Bommalagutta also known as Siddhula Gutta, Bommalamma Talli gutta and Vrishabhadri hill a Jain centre situated near Kurikyala village of Karimnagar district in Telangana. This Jain center is situated 3 km from another famous Jain center Kulpakji.

Etymology
Bommalagutta "Hill of figures" is named with reference to the Bommalu (figures) carved on this hillock. As per inscription the site was originally known as Siddhashila or Siddhula Gutta "Hill of enlightened" is named with reference to the Siddha carved on this hillock.

History 
Bommalagutta was constructed during the reign of Arikesari II of Vemulavada Chalukya. According to an inscription dated 945 CE, Telugu poet Jina vallabha, brother of noted Kannada poet Adikavi Pampa, installed stone images of Bharata, Bahubali and Rishabhanatha. The famous trilingual inscription is a  inscription having 11 lines as a tribute to the kingdom for recognising poets.
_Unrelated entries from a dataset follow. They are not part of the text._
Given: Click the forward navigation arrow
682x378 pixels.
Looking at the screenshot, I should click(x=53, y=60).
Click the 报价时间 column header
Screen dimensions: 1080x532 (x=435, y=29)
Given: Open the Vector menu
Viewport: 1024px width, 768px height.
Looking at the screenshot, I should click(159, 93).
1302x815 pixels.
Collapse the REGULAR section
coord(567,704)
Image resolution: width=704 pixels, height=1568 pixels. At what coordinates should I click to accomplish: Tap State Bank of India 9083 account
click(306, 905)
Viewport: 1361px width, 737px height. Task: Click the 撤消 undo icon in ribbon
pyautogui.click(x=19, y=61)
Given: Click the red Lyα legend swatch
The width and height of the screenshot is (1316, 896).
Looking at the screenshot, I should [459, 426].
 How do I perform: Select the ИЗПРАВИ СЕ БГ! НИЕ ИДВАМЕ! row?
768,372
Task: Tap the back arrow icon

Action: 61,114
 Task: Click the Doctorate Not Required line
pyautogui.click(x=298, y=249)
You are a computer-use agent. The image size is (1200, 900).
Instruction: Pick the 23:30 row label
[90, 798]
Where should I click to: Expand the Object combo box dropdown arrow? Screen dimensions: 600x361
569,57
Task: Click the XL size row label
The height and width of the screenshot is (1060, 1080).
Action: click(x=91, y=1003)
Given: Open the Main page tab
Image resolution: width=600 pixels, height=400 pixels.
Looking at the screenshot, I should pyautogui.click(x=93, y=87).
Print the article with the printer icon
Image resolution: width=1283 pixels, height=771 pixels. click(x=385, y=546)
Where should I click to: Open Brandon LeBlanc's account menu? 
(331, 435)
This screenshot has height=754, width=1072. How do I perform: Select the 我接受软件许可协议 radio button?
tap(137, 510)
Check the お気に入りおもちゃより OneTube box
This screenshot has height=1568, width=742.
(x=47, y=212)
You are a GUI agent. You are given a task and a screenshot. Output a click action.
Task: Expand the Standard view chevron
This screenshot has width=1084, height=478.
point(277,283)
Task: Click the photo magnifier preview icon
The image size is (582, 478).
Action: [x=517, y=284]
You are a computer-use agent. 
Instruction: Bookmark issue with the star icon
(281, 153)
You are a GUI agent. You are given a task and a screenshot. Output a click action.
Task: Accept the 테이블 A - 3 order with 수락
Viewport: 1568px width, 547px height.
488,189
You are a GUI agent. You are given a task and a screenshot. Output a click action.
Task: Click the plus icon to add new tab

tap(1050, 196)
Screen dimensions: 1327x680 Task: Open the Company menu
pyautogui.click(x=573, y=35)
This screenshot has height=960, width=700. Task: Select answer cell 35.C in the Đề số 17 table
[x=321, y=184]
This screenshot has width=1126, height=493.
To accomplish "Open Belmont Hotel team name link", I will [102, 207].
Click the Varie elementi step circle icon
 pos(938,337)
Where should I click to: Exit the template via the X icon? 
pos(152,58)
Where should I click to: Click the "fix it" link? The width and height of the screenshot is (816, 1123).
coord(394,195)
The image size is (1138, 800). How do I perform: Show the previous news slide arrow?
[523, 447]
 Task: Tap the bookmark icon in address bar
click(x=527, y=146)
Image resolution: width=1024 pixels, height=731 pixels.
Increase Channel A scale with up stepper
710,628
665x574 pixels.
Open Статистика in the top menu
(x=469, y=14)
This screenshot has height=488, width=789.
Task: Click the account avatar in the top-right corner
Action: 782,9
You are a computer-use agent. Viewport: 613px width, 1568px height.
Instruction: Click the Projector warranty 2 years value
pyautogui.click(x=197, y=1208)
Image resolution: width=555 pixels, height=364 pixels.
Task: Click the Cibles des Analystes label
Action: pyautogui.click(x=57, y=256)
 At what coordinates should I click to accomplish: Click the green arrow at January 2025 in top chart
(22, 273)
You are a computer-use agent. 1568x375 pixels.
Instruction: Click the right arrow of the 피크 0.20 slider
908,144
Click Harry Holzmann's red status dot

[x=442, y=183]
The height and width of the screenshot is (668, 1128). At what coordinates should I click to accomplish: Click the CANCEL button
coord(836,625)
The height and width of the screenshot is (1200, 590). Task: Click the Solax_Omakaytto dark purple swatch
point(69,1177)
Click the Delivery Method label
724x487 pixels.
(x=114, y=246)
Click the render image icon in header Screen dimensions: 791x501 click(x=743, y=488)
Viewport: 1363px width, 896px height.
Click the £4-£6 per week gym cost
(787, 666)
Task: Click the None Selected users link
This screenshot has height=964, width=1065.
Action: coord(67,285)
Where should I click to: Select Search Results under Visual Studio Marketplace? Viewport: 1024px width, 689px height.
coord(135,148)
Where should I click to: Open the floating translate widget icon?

The inscription has verses composed in Sanskrit, Telugu and Kannada languages. The inscription also mention the construction of Tribhuvanatilaka Basadi by Jina vallabha. The top of the hill was used by Jain monks for meditation.

Architecture 
The temple is famous for stone carving image of Chakreshvari with eight arms under two Bahubali images. Her iconography here includes Garuda. The bas-reliefs and the inscription have been painted over in red by the state officials in recent years for preservation and highlighting it. There is a total of eight Tirthankaras carved on the hillock. The hill still preserves a few small Jain caves without any carvings.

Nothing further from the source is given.